A higher DSO implies lower cash on hand, therefore requiring companies to rely on borrowings to fund operations and keep business running. Collections teams are therefore necessary to maintain a low DSO, as they help convert receivables into cash and assist the finance team to reduce borrowing costs.
However, as most readers would agree, credit collection is no mean feat. Despite all the advances in technology, collections continue to heavily rely on old-fashioned dunning correspondence to remind customers and creditors about invoices that are due, or already past-due. Growth in businesses, through organic and inorganic expansion, has only meant more demand. This has led directly to more transactions with an ever-rising number of customers. The collections challenge is not going away.
A great deal of insight into the future of collections management could be gained by looking at how collection processes have evolved over the years. The rest of this chapter takes a closer look.
While the collections team deal with several kinds of customers depending on the industry in which they operate, there are a few common collections challenges that occur across all industries:
This is the most common problem faced by collections teams worldwide. Most collection managers find their teams overstretched. However, even adding more resources is not necessarily a perpetually scalable solution. With growing businesses and receivables volume, the number of overdue receivables also keeps on increasing across various geographies. While the initial positive impact in terms of DSO reduction may be visible with the onset, the costs of a constantly growing team will soon be unable to justify the results. Organizations will not be able to afford to add resources to dig into the mounting receivables volume.

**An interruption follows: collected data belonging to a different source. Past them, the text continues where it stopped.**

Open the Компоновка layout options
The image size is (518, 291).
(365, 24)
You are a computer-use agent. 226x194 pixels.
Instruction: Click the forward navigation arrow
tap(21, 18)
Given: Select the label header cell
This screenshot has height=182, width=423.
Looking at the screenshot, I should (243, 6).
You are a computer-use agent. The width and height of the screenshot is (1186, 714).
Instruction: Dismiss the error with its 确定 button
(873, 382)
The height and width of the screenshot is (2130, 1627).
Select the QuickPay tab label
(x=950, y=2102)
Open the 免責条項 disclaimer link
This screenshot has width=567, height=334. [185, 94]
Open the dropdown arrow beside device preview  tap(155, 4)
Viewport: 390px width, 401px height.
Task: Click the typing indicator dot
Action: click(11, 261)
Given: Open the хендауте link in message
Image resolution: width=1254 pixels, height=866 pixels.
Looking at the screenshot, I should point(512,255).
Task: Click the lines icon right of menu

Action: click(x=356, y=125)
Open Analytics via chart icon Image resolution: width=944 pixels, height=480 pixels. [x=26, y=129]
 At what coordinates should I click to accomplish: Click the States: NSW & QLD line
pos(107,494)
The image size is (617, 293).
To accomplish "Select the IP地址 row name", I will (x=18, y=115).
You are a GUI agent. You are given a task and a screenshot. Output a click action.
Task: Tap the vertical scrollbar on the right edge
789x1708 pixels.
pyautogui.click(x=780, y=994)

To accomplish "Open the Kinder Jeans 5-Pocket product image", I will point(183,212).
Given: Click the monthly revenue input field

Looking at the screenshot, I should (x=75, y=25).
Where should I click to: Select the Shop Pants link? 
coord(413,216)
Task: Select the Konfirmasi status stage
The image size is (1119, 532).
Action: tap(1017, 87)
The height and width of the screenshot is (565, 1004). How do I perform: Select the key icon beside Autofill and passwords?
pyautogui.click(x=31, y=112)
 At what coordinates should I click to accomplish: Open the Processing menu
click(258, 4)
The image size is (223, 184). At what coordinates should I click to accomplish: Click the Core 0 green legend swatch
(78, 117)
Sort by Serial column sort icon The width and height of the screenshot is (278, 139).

Collections analysts, therefore, are always challenged by their single biggest responsibility of reaching out to customers. Studies show that collections teams have struggled with customer correspondence and close to 70% of collections calls go to customers who would have paid even without dunning notices or telephonic reminders.
Timely access to accurate data could greatly improve the effectiveness of collections operations. However, siloed systems and poor collaboration have meant that collections teams continue to lack the necessary means to improve efficiency.
Most collections analysts spend at least 30% of their time catering to such ad-hoc requests given that the requested information is scattered all over the place. For example, downloading a proof of delivery document requires analysts to go to the carrier website, enter tracking numbers and then download the required materials. Declining ad-hoc requests from customers is not a solution, as it is only likely to delay payments. The solution has to be sought that brings all the necessary information to a single place for collections analysts to access and serve.
While some teams and companies innovate with new processes and systems, others fail and falter as they continue plying old solutions to very new and unique problems and challenges. Due to the sweeping changes over the last few years, many teams are unable to deliver the results to which their previous finance teams were accustomed hence calling for a change.
Figure 5: Types of Collections Management Systems
While companies are diving in to employ the latest collections management software, it is important to obtain a very clear understanding of the different types of collections management solution available.
Receivables Master Data Management Systems
The most basic type of collections management solution will help the teams gain a consolidated view of all the customer accounts along with important information related to open invoices and customer contact personnel. This kind of system is most useful for teams that already have a solid communication execution and tracking platform in place. The primary purpose of such systems could be to help analysts review the data and manually prioritize and create their account lists for collection.
Dunning Activity Management Systems
The next level of the solution includes functionality provided by receivables master data management systems described above, but also handles dunning activity. These systems serve as a means of record-keeping to track all collection activity and correspondence. Some of these systems are also able to help collections team leaders to define strategies and rules based on various collection scenarios, which are executed by the collection analysts in the course of their work.
Correspondence Automation Systems
Considering that correspondence is the single most important activity performed by the collections team, it becomes justified that there exists a type of system that caters to this particular requirement. Ideally, a correspondence automation system should handle and maintain multiple correspondence templates that are needed by the collection analysts. In addition, these systems should perform correspondence activity across mediums including print and mail, email and fax, as well as keep track of all phone-based collection touchpoints. Compared to the previously outlined systems, these solutions are completely capable of automating manual work involved in creating correspondence, selecting accounts and contacts and then sending out emails or dunning notices.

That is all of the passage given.